El silencio que se cernió sobre nosotros no fue incómodo, sino solemne, cargado con el peso de la pérdida y la nueva responsabilidad. Pero luego, la vergüenza volvió, más potente si cabe. Había compartido mi alma con un desconocido, y ese desconocido era el Duque de Varrick, uno de los hombres más influyentes del reino. ¿Qué pensaría de mí? ¿Qué impresión le habría causado esta deslenguada princesa de Valdoria?

—Ahora me siento horriblemente avergonzada —confesé, bajando la mirada hacia mis manos, que jugueteaban nerviosamente con el dobladillo de mi vestido—. Le he hablado con una franqueza... que no correspondía en absoluto. Creí que era... que era solo un conocido de mi hermano, que quizás acababa de heredar una propiedad, pero no... un título tan importante. Mis disculpas, mi lord. Mi comportamiento ha sido impropio.

Esperaba una reprimenda, un ceño fruncido, quizás un suspiro paciente. En su lugar, escuché una risa suave, de esas que no son bulliciosas, sino que burbujean discretamente, como un arroyo entre guijarros. Levante la vista, sorprendida. Alaric me miró con una expresión que era a la vez gentil y divertida.

—Princesa Monic —dijo, y la calidez en su voz me envolvió como un manto—. No tiene por qué avergonzarse. Es más, le reitero mi agradecimiento. Su honestidad... es algo a lo que no estoy acostumbrado en absoluto. Normalmente, las conversaciones son un entramado de formalidades, velos y palabras no dichas. Su franqueza fue... un soplo de aire fresco. Y se lo agradezco sinceramente.

El calor de la vergüenza que me había invadido comenzó a disiparse, reemplazado por una sensación extraña, casi de alivio. ¿Realmente lo agradecía? ¿No me encontraba ridícula, inmadura o simplemente irrespetuosa? Sus palabras sonaban genuinas, desprovistas de cualquier rastro de sarcasmo o desdén.

—¿De...de verdad? —pregunté, sintiendo un rubor en mis mejillas que nada tenía que ver con la vergüenza.

—De verdad —confirmó, y su sonrisa se hizo un poco más amplia—. Ha sido el momento más... real de la noche. Y me agrada. Mucho.

Nos quedamos en silencio por un momento, observando el ir y venir de los invitados a nuestro alrededor. Otros nobles pasaban, con sus reverencias y sus sonrisas forzadas, sus conversaciones superficiales, sus danzas calculadas. Era un mundo de artificio que de repente se sentía aún más ajeno, más falso, en contraste con la intimidad que Alaric y yo habíamos construido en tan poco tiempo. La música seguía fluyendo, unas notas de un vals más lento que el anterior, un respiro antes de la siguiente explosión de energía.
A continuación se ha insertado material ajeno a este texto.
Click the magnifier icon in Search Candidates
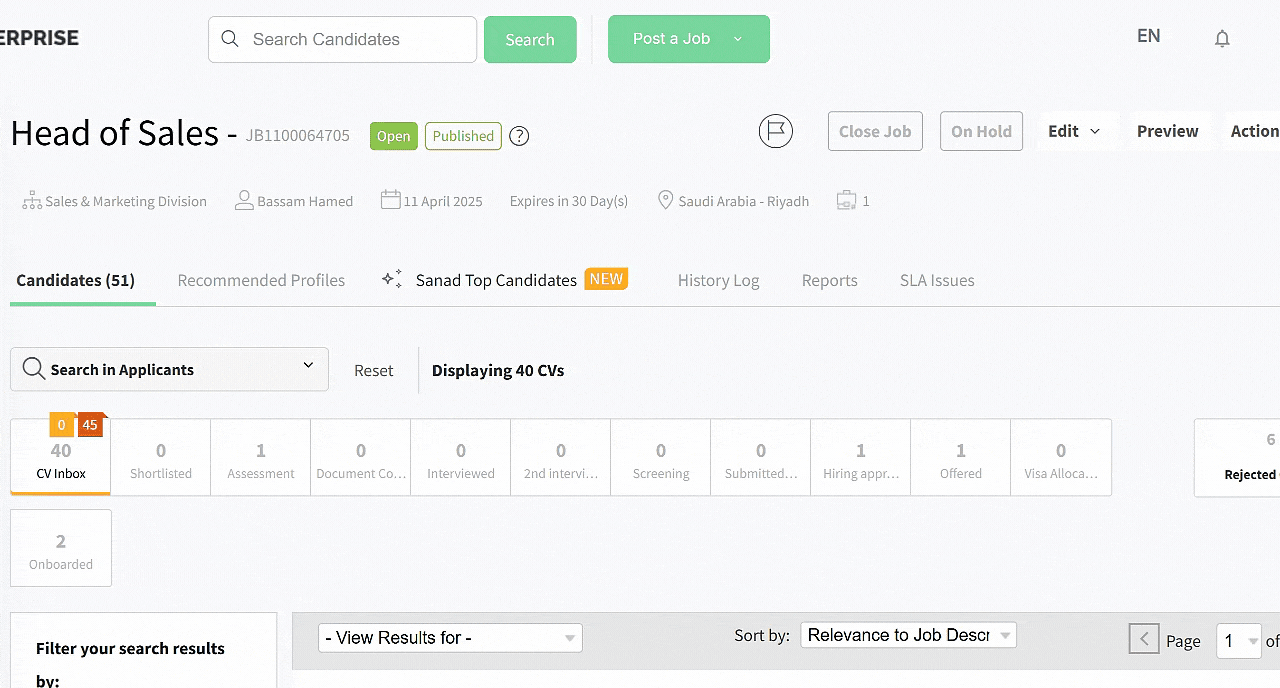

—Eso me alivia, en realidad —admití, sintiendo una ligereza inesperada—. Odio las formalidades. Me siento como si tuviera que llevar una máscara, una que apenas me permite respirar.

—No me extraña —dijo él—. A veces siento que los salones de baile son como teatros, y todos somos actores interpretando un papel. Y la mayoría de las veces, el guion es terriblemente aburrido.

Ambos reímos, una risa compartida que se sintió aún más significativa después de la revelación de su título. La comodidad entre nosotros no solo no había desaparecido, sino que se había profundizado, anclada en una honestidad mutua y en la comprensión de las extrañas presiones de nuestros respectivos mundos. Hablamos un rato más, de cosas triviales esta vez, pero con la misma facilidad. De la calidad del vino, de la orquesta, incluso de la curiosa decoración floral del gran salón. Eran conversaciones ligeras, sin pretensiones, pero que fluían con una naturalidad que rara vez experimentaba con mis pares.

De pronto, la música cambió. La orquesta atacó con un vigor renovado, anunciando el comienzo de una nueva serie de bailes. El vals anterior había terminado y la pista, que se había vaciado un poco, comenzó a llenarse de nuevo. Parejas elegantemente vestidas se dirigieron hacia el centro del salón, sus rostros iluminados por la anticipación o por la resignación social, dependiendo de cada cual.

Alaric siguió mi mirada, luego se volvió hacia mí con una expresión de resignación cómica.

—Ah, la temida llamada a filas —bromeó, con una media sonrisa—. No la obligaré a pasar por tal calvario, princesa. Aunque, si soy sincero, bailar es de las cosas menos horribles de un baile de sociedad. Al menos, puede uno moverse y fingir que no está escuchando el último chisme sobre la dote de Lady Evine.